The individual mandate of the Affordable Care Act has been upheld by the Supreme Court of the United States. Some love the idea and some hate it. Others still don’t know what an “individual mandate” is.
Let’s clear that one up: The individual mandate requires that every individual purchase health insurance or pay a penalty. Reform plans will give subsidies to Americans with middle incomes and below to help them afford a health insurance policy.
It’s not so cut and dry, however.
If you want to get technical (and who doesn’t when it comes to the wacky and wild world of health insurance):
Section 1411 of the Affordable Care Act exempts people who are members of “an exempt religious sect or division, as a member of a health care sharing ministry, as an Indian, or as an individual eligible for a hardship exemption, such information as the Secretary [of Health and Human Services] shall prescribe.”

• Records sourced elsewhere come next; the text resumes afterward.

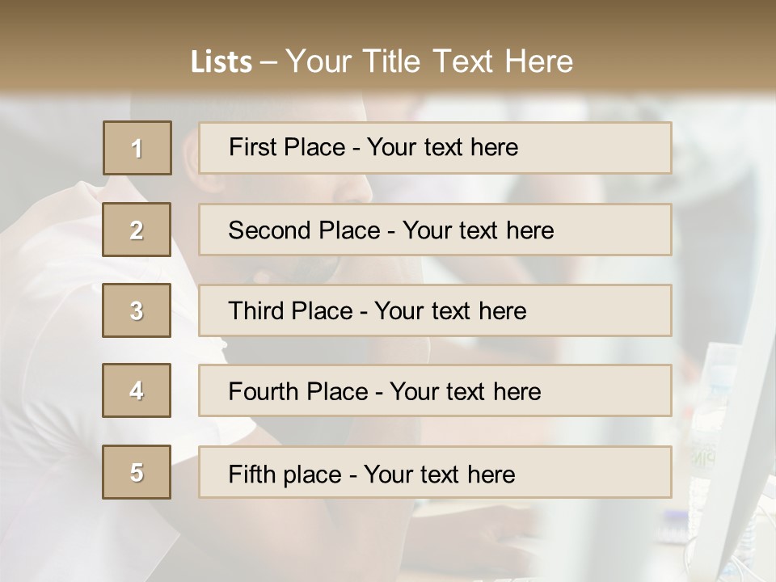Image resolution: width=776 pixels, height=582 pixels.
Task: Select the 'First Place - Your text here' box
Action: (x=435, y=148)
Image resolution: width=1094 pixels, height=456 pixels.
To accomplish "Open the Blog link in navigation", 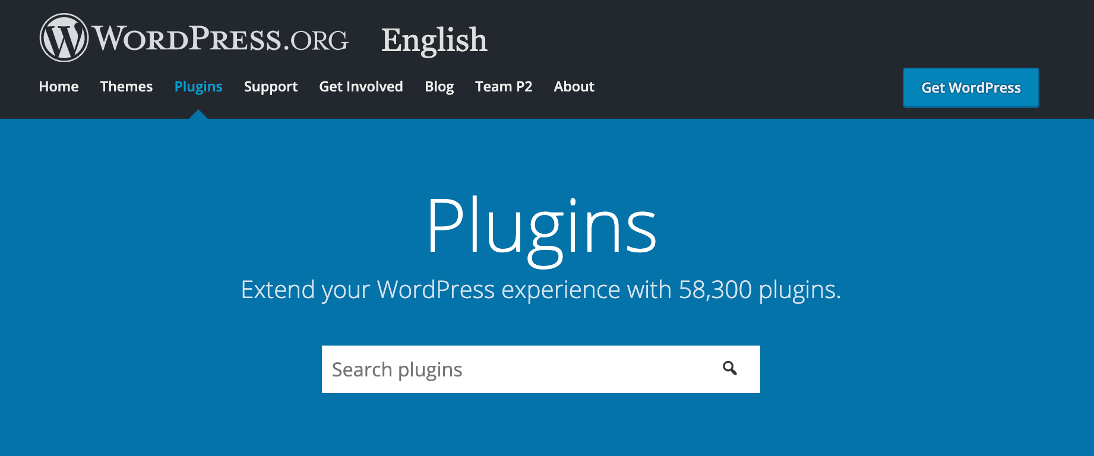I will pyautogui.click(x=439, y=87).
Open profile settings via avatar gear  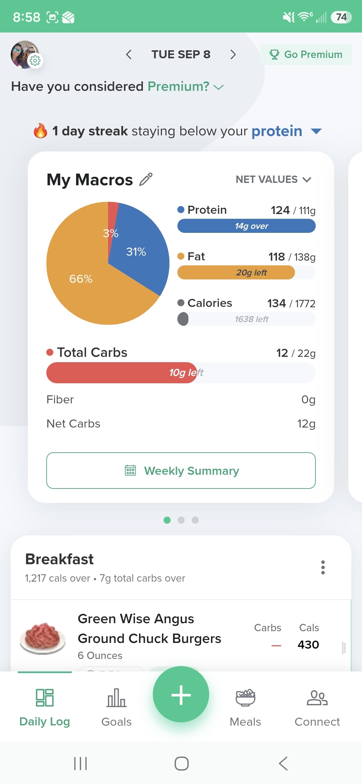click(35, 61)
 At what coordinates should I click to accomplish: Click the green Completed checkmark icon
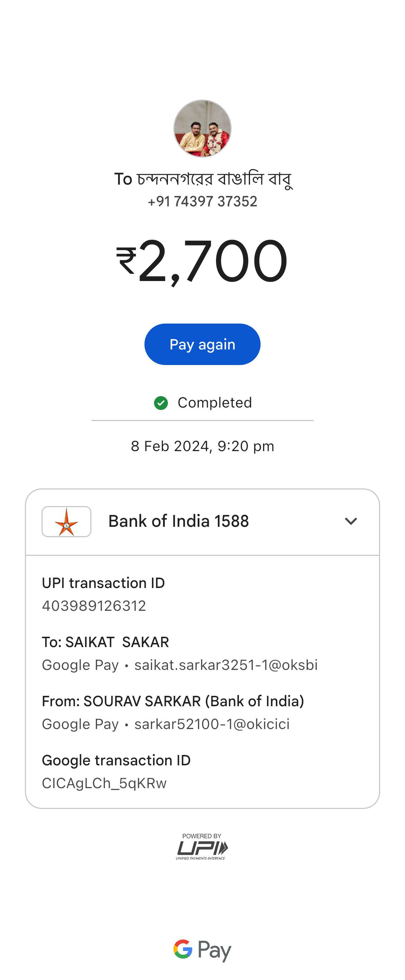click(x=161, y=403)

Let’s break this down a bit. In addition to American Indians, the following groups of people are exempt from the health reform law:
People Living Below the Poverty Line
Americans with incomes below the federal poverty line do not have to pay taxes and they don’t have to purchase health insurance. Currently, the poverty line for a family of four is a total annual income of $23,050.
Members of Certain Faiths
If someone is a practitioner of a religious sect that has been in continuous existence since 1950 and is “conscientiously opposed” to accepting benefits from any public or private insurance, they are exempt. Amish people fall into this category, for instance.
Members of Health Care Sharing Ministries (HCSM)

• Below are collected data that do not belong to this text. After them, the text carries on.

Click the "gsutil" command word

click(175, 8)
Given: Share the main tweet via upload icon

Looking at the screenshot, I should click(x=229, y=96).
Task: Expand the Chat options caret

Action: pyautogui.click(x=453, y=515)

These are nonprofit organizations where members share the same faith and similar lifestyles. HCSMs act as “clearinghouses” for members who have medical expenses and those who wish to share the burden of those medical expenses.
In addition to the groups listed above, folks with income restraints and certain other hardships will be exempt from the health care tax penalty. According to the Kaiser Family Foundation, tax penalty exemptions will be granted people for whom the lowest-cost plan option exceeds 8 percent of income and for those with incomes below the tax filing threshold.